─── SUPPLIED INFORMATION ───

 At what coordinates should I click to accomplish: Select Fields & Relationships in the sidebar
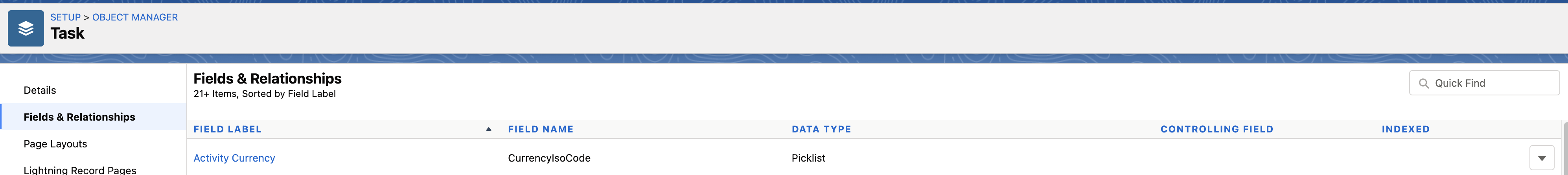coord(79,117)
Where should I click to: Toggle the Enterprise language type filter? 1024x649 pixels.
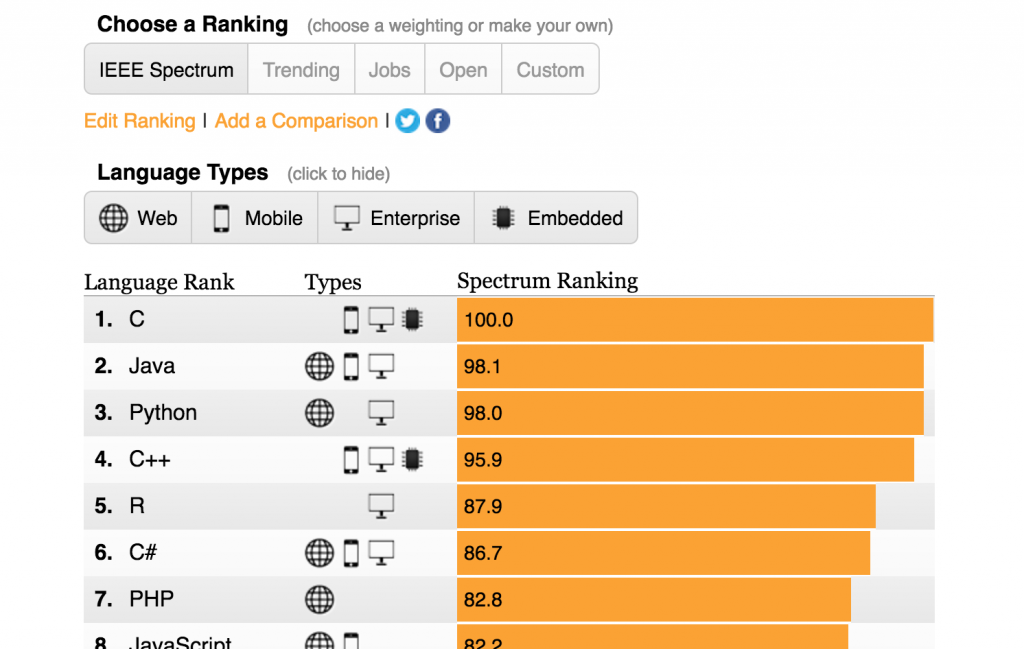tap(396, 217)

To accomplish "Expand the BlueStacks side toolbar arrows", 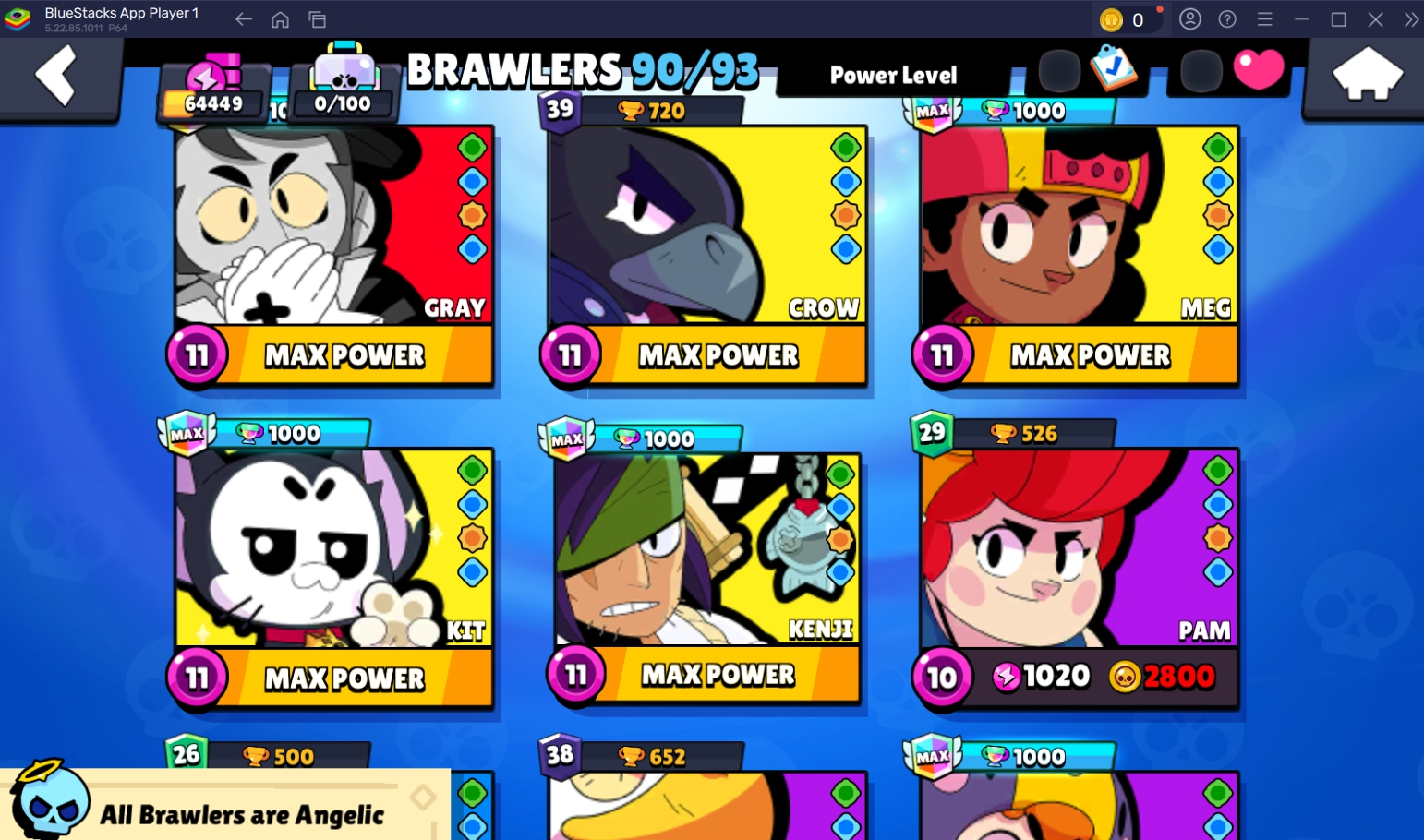I will (1411, 19).
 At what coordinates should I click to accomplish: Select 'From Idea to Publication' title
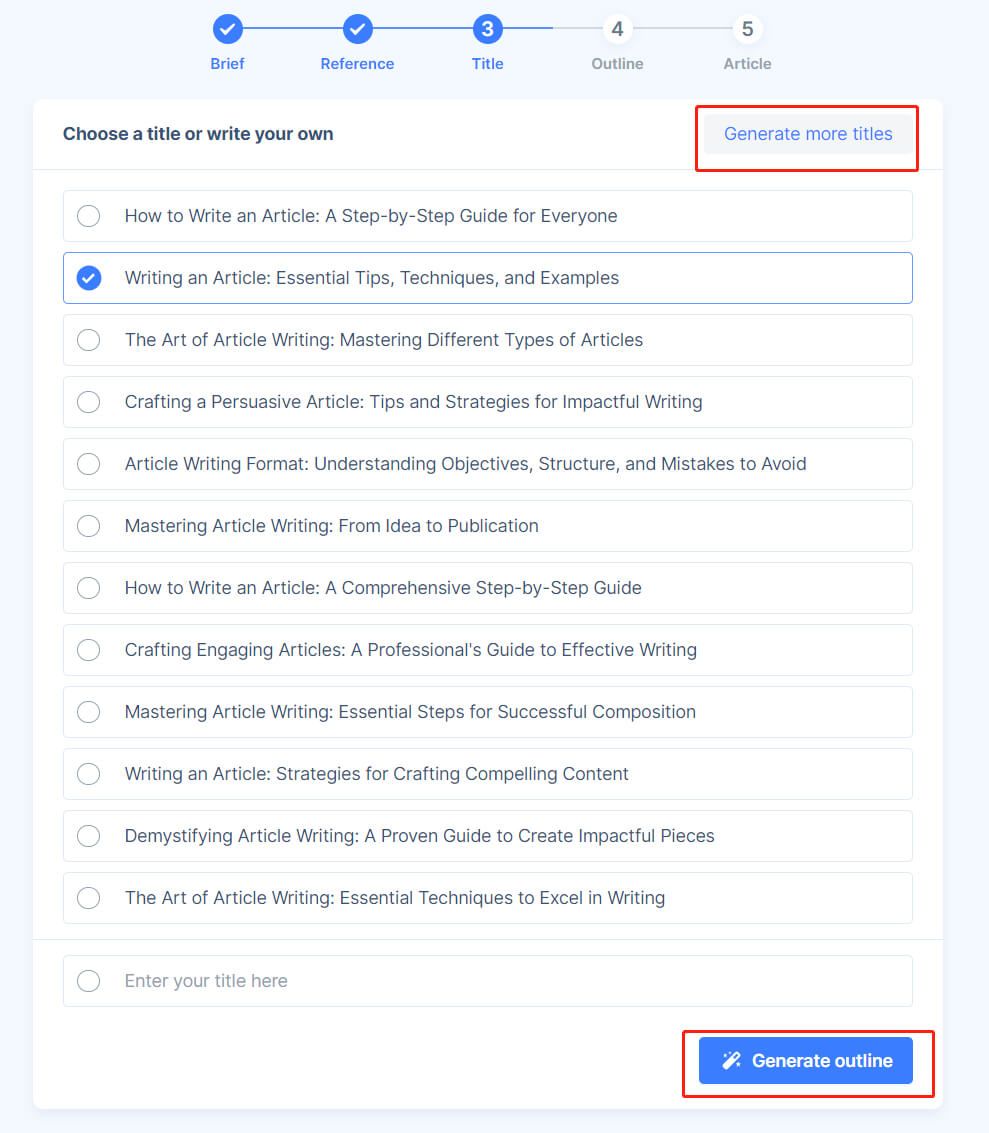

───

§ OBJECTIVE:
Pull out every line in the rows above that contains the word "what", and copy each one.

§ RESULT BELOW:
 At what coordinates should I click to accomplish: Select Fields & Relationships in the sidebar
 At what coordinates should I click to accomplish: Select 'From Idea to Publication' title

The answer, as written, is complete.